You are making significant progress. What stage of development is Claybens in currently? Is the product already commercially viable and available on the market?
Our next step is moving from lab scale to practical scale, in collaboration with a brick manufacturer. The bricks are not yet available on the market, but we are working hard to make this happen. We have achieved good results in the lab, and we also expect success on an industrial scale, but the proof is in the pudding. We bake bricks which we then grind down to test them for PFAS, where we also measure the flue gases. There are currently two pilot projects active where we’re performing these tests on different types of clay soil.

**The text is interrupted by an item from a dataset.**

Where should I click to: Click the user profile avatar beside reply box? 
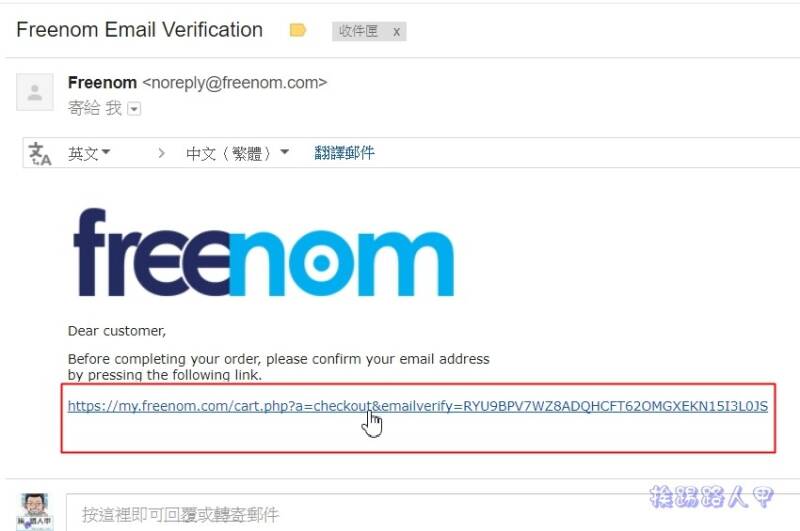[x=34, y=512]
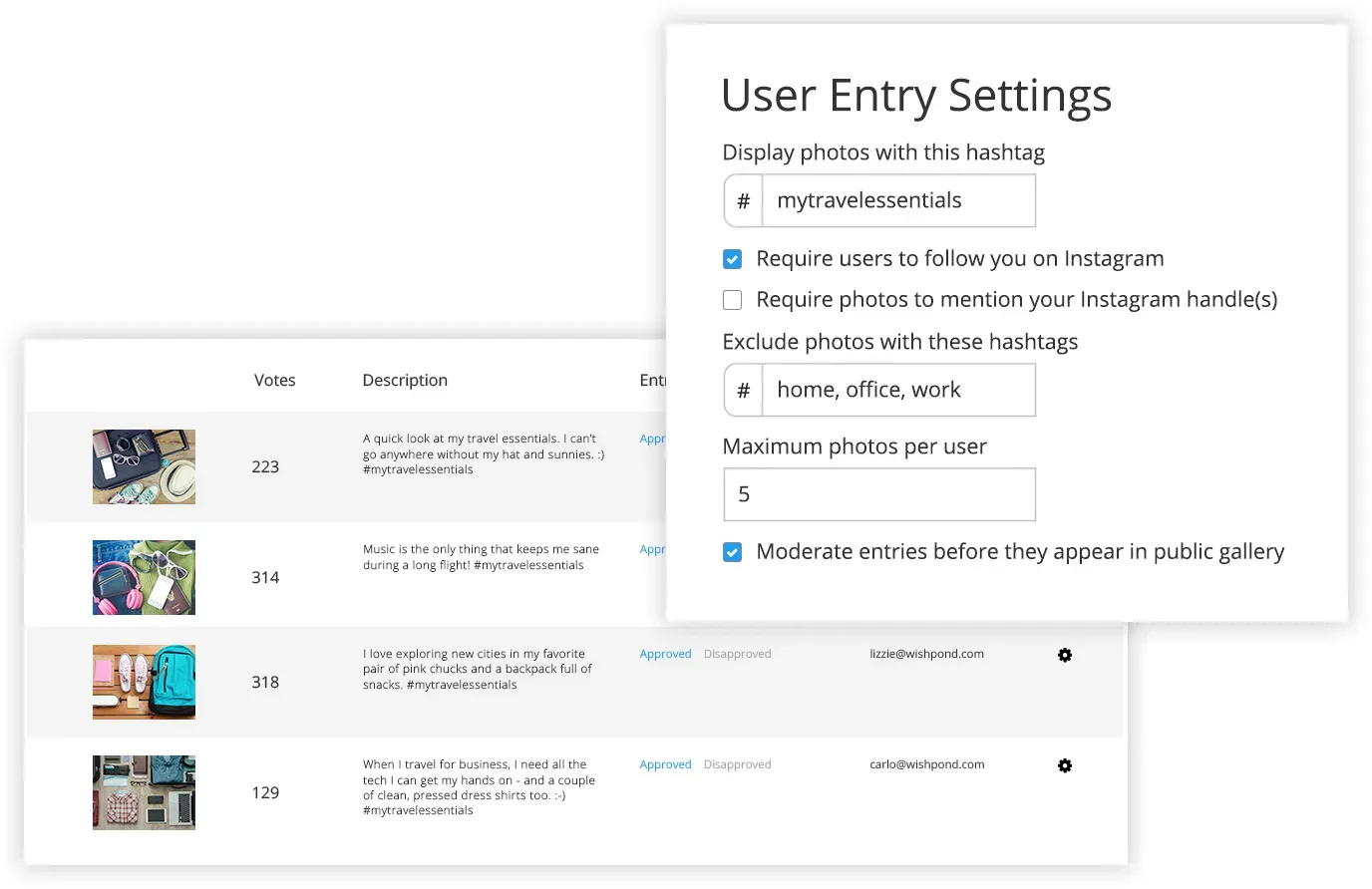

The product is out of the lab, and you have test projects up and running. What future do you see ahead of you?
Large-scale tests are planned for next year. We want to bake 50,000 bricks, which is approximately the amount needed for a terraced house. I am very curious to see the results. When this phase is also completed successfully, we will be ready to set up the production lines and start working on certification. We can then start with a first real full-scale location, where we can convert their PFAS-contaminated clay soil into a usable and clean product.
Let's together turn PFAS-contaminated soils from a burden into a resource and use it to build beautiful houses!
What is the most important message you want to put out into the world?
PFAS is a collection of toxic chemicals that we will have to tackle sooner or later. The awareness about this is growing, almost every day you can read something in the news about PFAS. Using the principles of design, I have developed a solution that makes the decontamination of PFAS-contaminated clay soil possible, by connecting the soil and brick industries. But moving from design and testing to the real world requires a united effort. From the soil, construction, and brick industries, but also from the government. Let's together turn PFAS-contaminated soils from a burden into a resource and use it to build beautiful houses!